Potassium channel openers targeting different sites of the channel.

Abstract

Voltage-gated ion channels play essential roles in generating and shaping the electrical excitability of nerve and heart cells. Mutations in these ion channels can cause diseases, which can be treated with pharmaceuticals targeting specific ion channels. While many pharmaceuticals cause their effects by blocking the ion-conducting pore to prevent the ion current, only a few exert their therapeutic effect by opening (or activating) the channel. While they see limited use as pharmaceuticals at present, recent research has identified many different types of compounds that can open ion channels. Here, I will present data from three classes of compounds capable of opening voltage-gated potassium (Kv) channels. (1) The first class includes resin acids and polyunsaturated fatty acids. These negatively charged compounds have close interactions with the channel's positively charged voltage sensor, opening the channel by pulling the sensor to an activated position.
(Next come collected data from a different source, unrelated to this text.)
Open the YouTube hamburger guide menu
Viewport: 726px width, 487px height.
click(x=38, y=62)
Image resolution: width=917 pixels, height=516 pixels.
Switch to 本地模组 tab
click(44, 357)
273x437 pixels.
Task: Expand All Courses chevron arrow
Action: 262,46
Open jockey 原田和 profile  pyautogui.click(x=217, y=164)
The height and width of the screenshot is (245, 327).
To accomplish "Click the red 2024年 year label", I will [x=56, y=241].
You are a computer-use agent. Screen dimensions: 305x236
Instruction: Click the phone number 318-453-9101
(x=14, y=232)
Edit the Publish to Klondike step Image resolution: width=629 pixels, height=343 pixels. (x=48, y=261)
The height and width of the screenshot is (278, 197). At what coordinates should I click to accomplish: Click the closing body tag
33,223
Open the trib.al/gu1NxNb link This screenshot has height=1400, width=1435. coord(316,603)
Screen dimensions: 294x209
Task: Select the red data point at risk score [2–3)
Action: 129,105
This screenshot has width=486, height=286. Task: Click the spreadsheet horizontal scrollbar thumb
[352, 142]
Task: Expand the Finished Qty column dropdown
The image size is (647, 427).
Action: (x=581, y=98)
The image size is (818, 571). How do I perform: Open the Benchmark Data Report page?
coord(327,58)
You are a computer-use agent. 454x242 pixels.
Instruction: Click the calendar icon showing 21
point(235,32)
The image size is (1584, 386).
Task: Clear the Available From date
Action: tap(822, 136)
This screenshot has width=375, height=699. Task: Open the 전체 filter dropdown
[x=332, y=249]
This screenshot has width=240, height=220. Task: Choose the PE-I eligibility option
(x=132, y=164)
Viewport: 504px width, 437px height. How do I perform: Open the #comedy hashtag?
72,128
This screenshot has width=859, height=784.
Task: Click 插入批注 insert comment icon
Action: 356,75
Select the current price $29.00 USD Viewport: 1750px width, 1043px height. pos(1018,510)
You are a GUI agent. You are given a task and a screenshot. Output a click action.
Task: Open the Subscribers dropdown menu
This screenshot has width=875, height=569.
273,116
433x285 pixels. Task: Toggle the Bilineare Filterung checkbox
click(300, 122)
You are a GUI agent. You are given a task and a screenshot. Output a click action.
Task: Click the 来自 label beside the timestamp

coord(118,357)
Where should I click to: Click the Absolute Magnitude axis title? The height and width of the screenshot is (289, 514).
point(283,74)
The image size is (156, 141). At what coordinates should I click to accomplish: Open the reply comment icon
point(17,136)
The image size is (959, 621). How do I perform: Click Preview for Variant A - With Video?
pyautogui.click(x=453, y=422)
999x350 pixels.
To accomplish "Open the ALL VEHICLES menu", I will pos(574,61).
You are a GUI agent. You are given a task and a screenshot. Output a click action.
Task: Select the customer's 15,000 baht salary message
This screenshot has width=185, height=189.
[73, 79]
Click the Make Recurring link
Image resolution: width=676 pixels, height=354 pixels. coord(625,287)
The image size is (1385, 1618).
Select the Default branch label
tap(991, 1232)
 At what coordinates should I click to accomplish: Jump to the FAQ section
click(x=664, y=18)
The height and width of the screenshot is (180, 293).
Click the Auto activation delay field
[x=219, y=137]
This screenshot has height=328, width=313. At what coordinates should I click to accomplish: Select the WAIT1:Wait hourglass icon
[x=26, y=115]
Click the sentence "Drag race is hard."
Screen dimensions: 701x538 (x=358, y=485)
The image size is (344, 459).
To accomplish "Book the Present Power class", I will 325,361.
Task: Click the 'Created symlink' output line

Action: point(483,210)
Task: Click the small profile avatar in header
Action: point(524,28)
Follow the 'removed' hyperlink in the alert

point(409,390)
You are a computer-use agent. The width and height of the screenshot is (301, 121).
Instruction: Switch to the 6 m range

This interaction occurs at the interface between the phospholipid bilayer and the channel protein. (2) Biaryl sulfonamide acids can access the voltage sensor through the extracellular space, allowing them to activate the Kv1-like Shaker channel. (3) Warfarine-like tautomers activate Kv1.5 channels via close interactions with the linker connecting the voltage sensor and the channel's ion conducting pore domain. Characterizing different binding sites and compounds that use them on different ion channels will hopefully lead to better treatments for diseases caused by altered excitability.